Single page Print

Oh, right: architecture!
Intel's tick-tock process typically confines major CPU architecture changes to the second chip produced on a new process technology, but that rigid segmentation seems to be leaking a bit over time as Intel pursues its goal of credibility—er, dominance?—in the mobile space.

Broadwell's CPU cores have received a number of tweaks over Haswell's, with the net effect of increasing instruction throughput per clock by about five percent, generally speaking. In keeping with Broadwell's mobile focus, Intel's architects set a high standard for any added features in this revision of the architecture: a new feature must contribute 2% more performance for every 1% of added power use. In the past, any gain better than 1:1 might have been acceptable, but not so this time.

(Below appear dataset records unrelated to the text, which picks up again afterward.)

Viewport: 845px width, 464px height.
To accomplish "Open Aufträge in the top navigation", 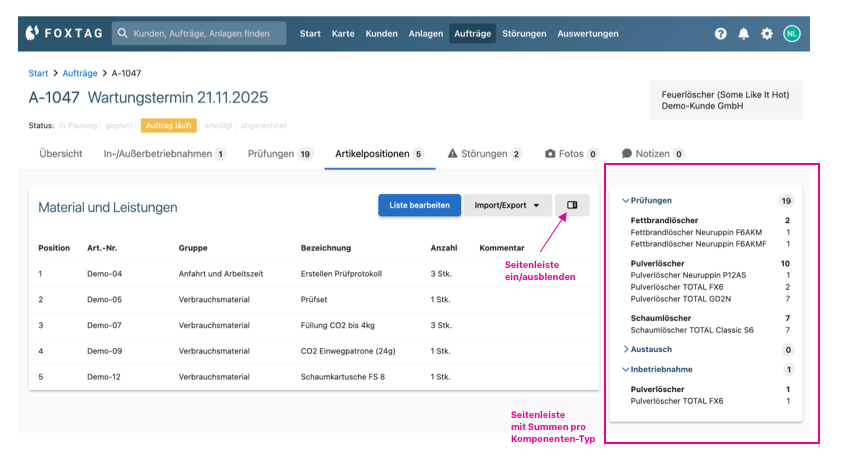I will tap(472, 33).
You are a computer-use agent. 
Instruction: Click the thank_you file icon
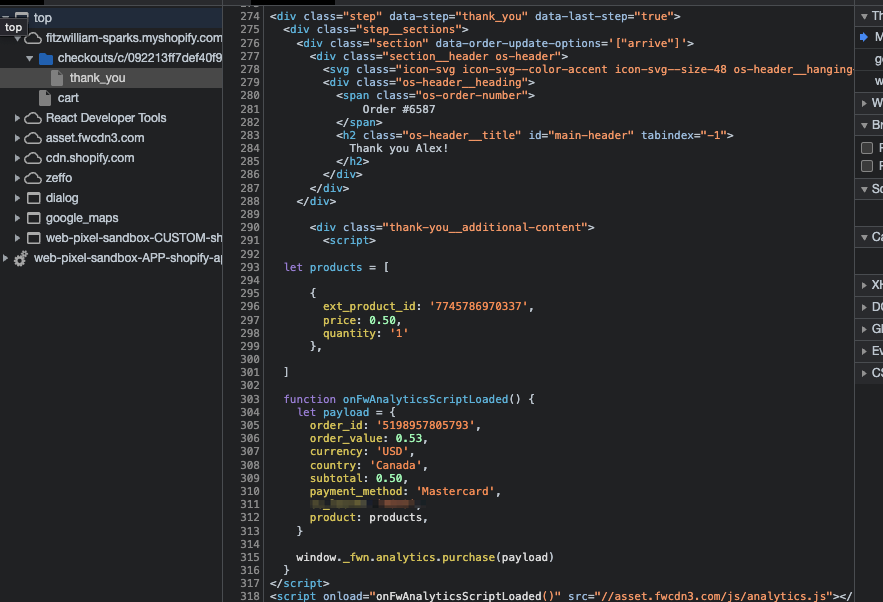click(57, 78)
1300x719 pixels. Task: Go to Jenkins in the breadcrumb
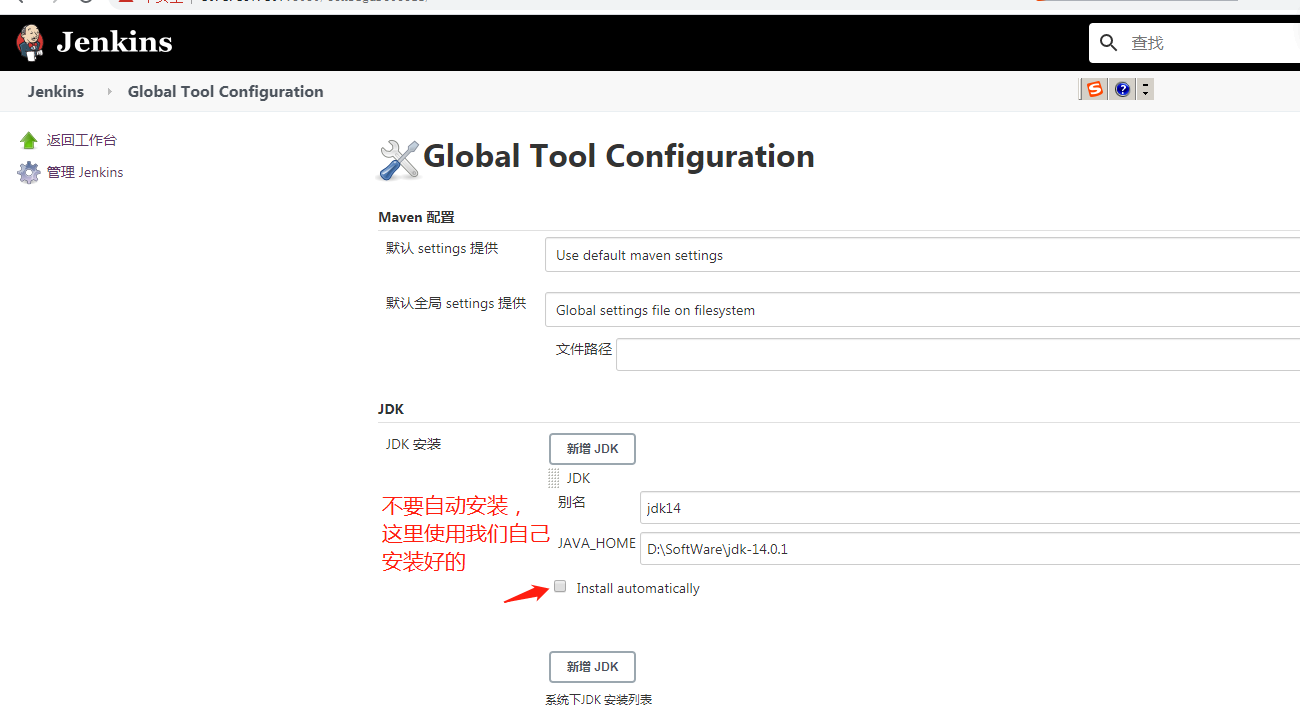(x=56, y=92)
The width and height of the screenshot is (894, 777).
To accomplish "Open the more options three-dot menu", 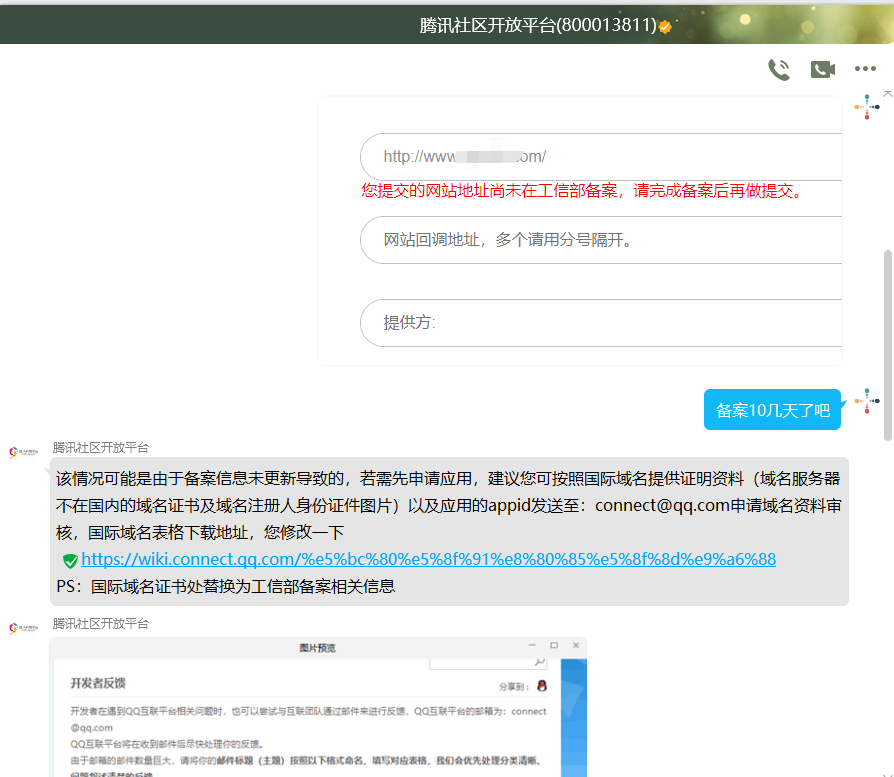I will point(865,69).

That said, the list of performance-enhancing changes to Broadwell's core still has quite a few familiar-sounding items. The expanded transistor budget at 14-nm has allowed for larger structures in many cases: a bigger out-of-order scheduler, a 50% larger TLB for the L2 cache, and a new, dedicated L2 TLB for 1GB pages. Also, a second unit can now handle TLB page misses in parallel with the primary one. With all of the TLB enhancements, it should be no surprise that virtualization round trips are supposedly quicker.

Of course, the ubiquitous "improved branch prediction" line-item is present, but Intel hasn't disclosed any details of how it's achieved more accurate predictions.

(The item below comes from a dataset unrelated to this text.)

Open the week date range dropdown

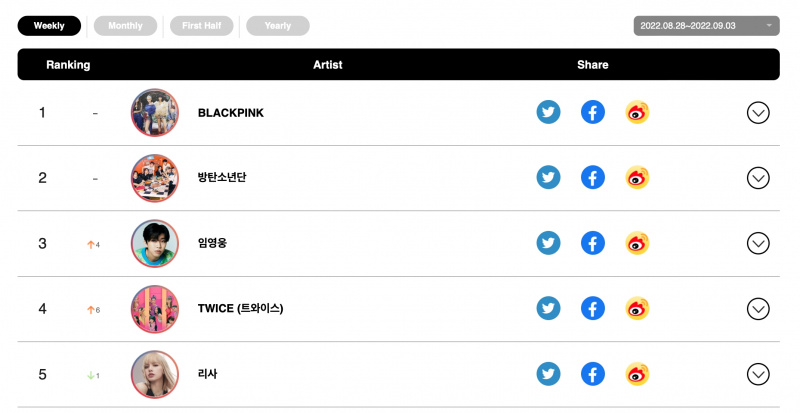[706, 26]
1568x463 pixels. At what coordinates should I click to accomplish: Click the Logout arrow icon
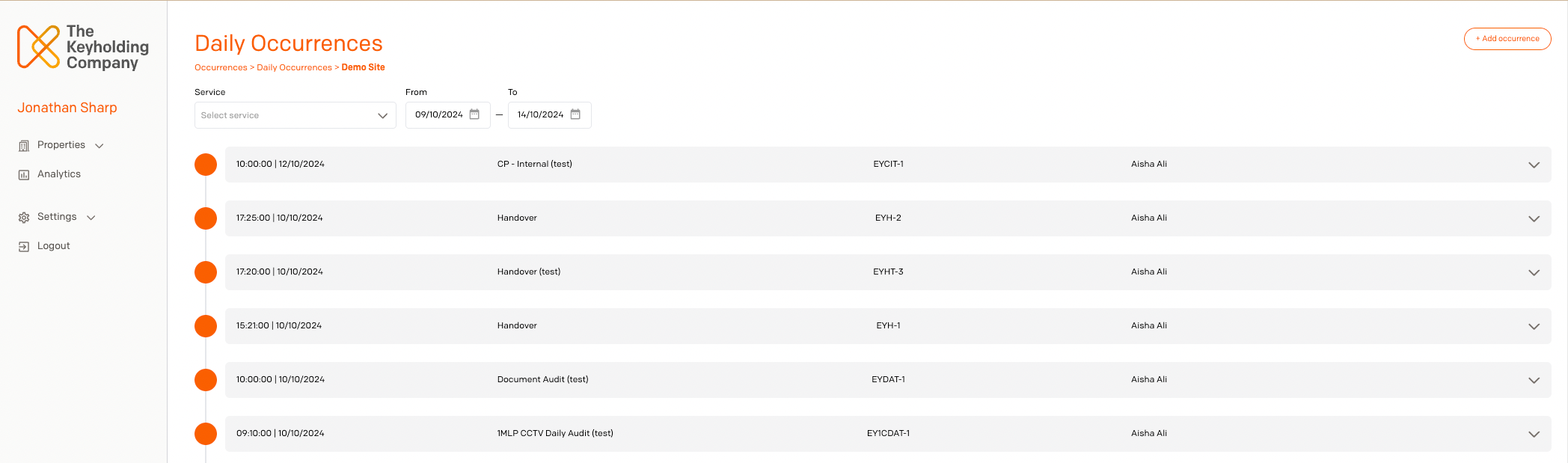[x=24, y=247]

Broadwell has a fewer beefier execution units, too. The floating-point multiplier's latency has dropped from five to three cycles. There's a new Radix-1024 divider, and vector gather operations are now faster. Certain cryptography-specific instructions now execute more quickly, as well.

The changes to Broadwell's graphics and media architecture are arguably even more sweeping. Here's a quick but still daunting overview of the new arrangement.

A logical block diagram of Broadwell's integrated graphics. Source: Intel.

The most notable change in Broadwell-Y's IGP is an increase in the number of modular "slices" of graphics resources included—three here, versus two in Haswell GT2. Each slice has its own L1 cache, texture cache, and texture sampling/filtering hardware, so Broadwell is up 50% on those fronts versus the prior generation.

Meanwhile, the number of graphics execution units per slice has dropped a bit, from 10 to eight. Broadwell therefore has a total of 24 graphics EUs and 192 stream processors. By contrast, Haswell has 20 EUs and 160 SPs. The overall trajectory in terms of graphics units is northward, but Broadwell tilts the balance toward more texturing and sampling hardware.

The graphics microarchitecture in Broadwell has changed, too, with tweaks to improve geometry throughput and Z- and pixel-fill rates. This hardware officially supports the latest APIs, including DirectX 11.2, OpenGL 4.3, and, at last, OpenCL 2.0 with shared virtual memory for GPU computing.

Without IGP clock speeds, which we don't yet know, we can't really make any assessments about how Broadwell compares to Haswell or to competitors like AMD's Kaveri. As with Haswell, we'd expect to see a beefier GT3 version of Broadwell graphics eventually, likely on a quad-core die and occasionally paired with an external eDRAM chip for much higher throughput.

The addition of more samplers and stream processors directly benefits the IGP's media processing capabilities. Intel claims Broadwell's video engine can achieve up to double the throughput of its predecessor, and it says the QuickSync video transcoding engine in the chip has improved in terms of performance and output quality.

Since Broadwell's display block can drive 4K displays, the chip's ability to handle 4K-class video processing is a live issue. Rather than decode the new 4K-oriented H.265 standard entirely in hardware, Broadwell will take what Intel calls a hybrid approach, using some fixed-function hardware in conjunction with the graphics EUs to process H.265 video. The firm claims H.265 decoding on Broadwell-Y is "fast enough for 4K" with no caveats, and it says H.265 encoding is sufficient for 4K resolutions at 30 Hz. That's not too bad, all things considered, although I wouldn't expect H.265 processing to be terribly power efficient given the involvement of the graphics EUs.

A new chipset: Broadwell PCH-LP
Although it looks to be about the same size as the prior version and is manufactured on an older 32-nm process, Broadwell's platform controller hub is new silicon, too. The PCH-LP will accompany Broadwell-Y in low-power, fanless systems.

The most dramatic changes here versus last year's model have to do with power efficiency. Intel's designers have added more power gating around the PCH chip, resulting in a 25% reduction in idle power draw. Active power use is down by about 20% versus the Haswell PCH-LP, as well, and the firm has built a collection of firmware and software updates that enable the PCH to do fine-grained monitoring of power use.

Feature-wise, the PCH has gotten an upgrade in the audio DSP department, with more SRAM and MIPS than before. As with everything else, Intel expects the improved audio hardware to conserve power at the end of the day. The other feature of note is the welcome addition of support for PCIe-based storage.